El Pacto del Agua es una criatura extraña en términos políticos: en Aragón se vendía como una hoja de ruta con la que sus instituciones blindaban el desarrollo de su agricultura y ponían deberes a un Ministerio de Obras Públicas que, con tan pocos eufemismos como incluía su marca, en realidad estaba pergeñando aquel megalómano plan de trasvases que impulsaba Josep Borrell, cuya única coartada para hacer de su capa un sayo consistía en incluir el papel en su Plan Hidrológico Nacional, algo que han venido haciendo todos los gobiernos desde aquel de Felipe González del que él formaba parte.
Pero el papel no era más que papel, y sus efectos prácticos tras invertir 800 millones de euros se reducen a pantanos descartados, uno de ellos reubicado en el llano, varios que no prestan servicio porque no existen usuarios, alguno sin llenar porque la inestabilidad de sus laderas lo impide, otro sin un proyecto definido por esa misma causa y dos en obras de incierto futuro.
El balance real, salvo que Lechago y El Val encuentren usuarios para sus aguas, Montearagón los halle para la suya si un día se llena, Santolea sea recrecido en caso de hallar una fórmula y Yesa y Mularroya entren en servicio, se reduce a que San Salvador riega 20.000 hectáreas del sur de Huesca, ya que el carpetazo a Biscarrués convierte también en inviable aquella balsa proyectada en Almudévar ante el recorte de la presa, y a que la Loteta, con su elevada salinidad, sigue formando parte del abastecimiento de Zaragoza y su comarca.
El Pacto del agua tenía un aire de fórmula mágica.

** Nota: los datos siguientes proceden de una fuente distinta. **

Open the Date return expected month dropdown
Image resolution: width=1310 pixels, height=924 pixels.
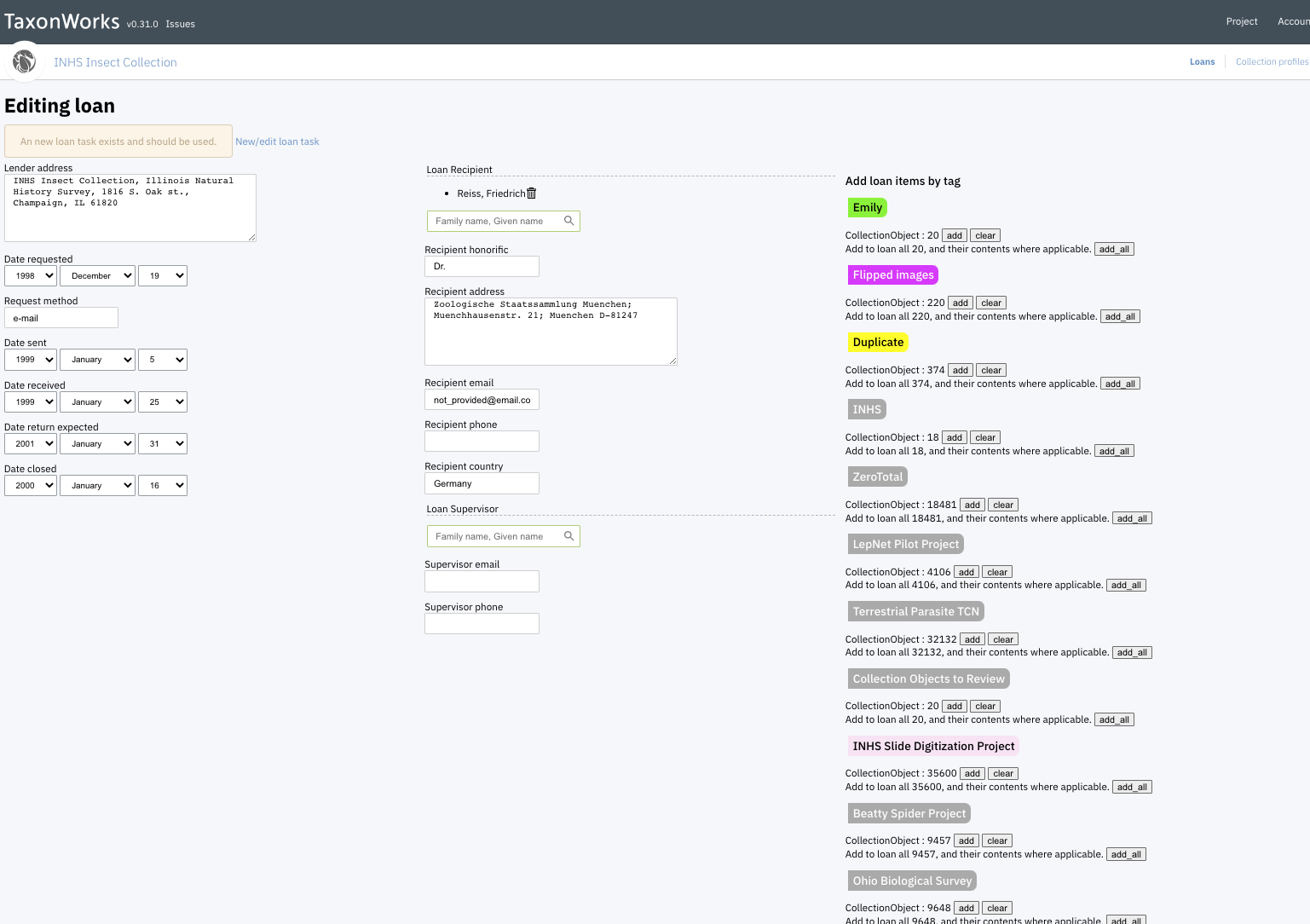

De hecho, de él salió un mantra de tal potencia que quince años después llegaría a ser incrustado en todo un Estatuto de autonomía como el de 2007 a pesar de que ya no era lo que había sido, de que había comenzado a vaciarse de significado: los 6.550 hectómetros cúbicos.
“La resolución de las Cortes de Aragón de 30 de junio de 1992 establece una reserva de agua para uso exclusivo de los aragoneses de 6.550 hectómetros cúbicos”, reza esa ley, con rango de orgánica.
Esa cifra es desglosable, tal y como explica el pacto original, en otras tres, de cuya suma sale: los 4.260 hectómetros cúbicos que, barro incluido, sumaban entonces los pantanos operativos en la comunicad, entre los que se incluye alguno como el de Mequinenza, cuyo “uso” tiene tanto que ver con el Bajo Ebro como con Aragón; los 1.440 que sumaban los pantanos proyectados en él y los 850 que constituyen, en realidad, esa etérea “reserva hídrica” de incierta materialización.
Así, la suma de 6.550 sale de añadir a los 4.260 que ya existían esos 850, formalmente repartidos entre el curso medio del Ebro y su tramo bajo, y otros 1.440 que, en la práctica, se están quedando en nada: tras el descarte de Biscarrués solo están operativos los 120 de San Salvador y los 96 de La Loteta, mientras los 633 del recrecimiento de Yesa siguen pendientes de que algún día entre en servicio una obra que ha cuadruplicado su presupuesto inicial y ya ha engullido más de 400 millones y los 103 de Mularroya siguen a expensas de que se perfore un túnel en una zona en la que, al parecer, hay minerales de especial dureza.
Donde ponía 1.440 se lee 216, con otro aspecto a tener en cuenta al margen de los inciertos horizontes de Lechago, El Val y Montearagón: la viabilidad de Yesa recrecido y de Mularroya, si un día llegan a ser finalizados, dependerá de cómo evolucionen la falla sobre la que se asienta la primera de esas presas y las tres que atraviesan el vaso que cerrará la segunda, las cuatro activas.
A principios de mayo, cuando la pandemia remitía y el Pacto del Agua se acercaba a su vigesimoctavo aniversario, el Gobierno de Aragón renovaba el listado de representantes institucionales de la Comisión del Agua, un órgano de participación cuyas finalidades consisten en analizar “cuantos asuntos relativos al agua y a las obras hidráulicas consideren sus miembros que son de interés de la comunidad autónoma” y, “en particular”, realizar “cuantas actuaciones favorezcan el consenso hidráulico en el seno” del país.
Quizá, tras el varapalo que han sentido algunos actores del debate hidráulico con el veto judicial a Biscarrués por motivos ambientales, sea el momento de incorporar a lo que queda del Pacto del Agua un contenido del que carece: el ecológico, un criterio que abriría la puerta a pasar de sintonizar con los planes de Borrell y de Jaume Matas a hacerlo con la Directiva Marco del Agua.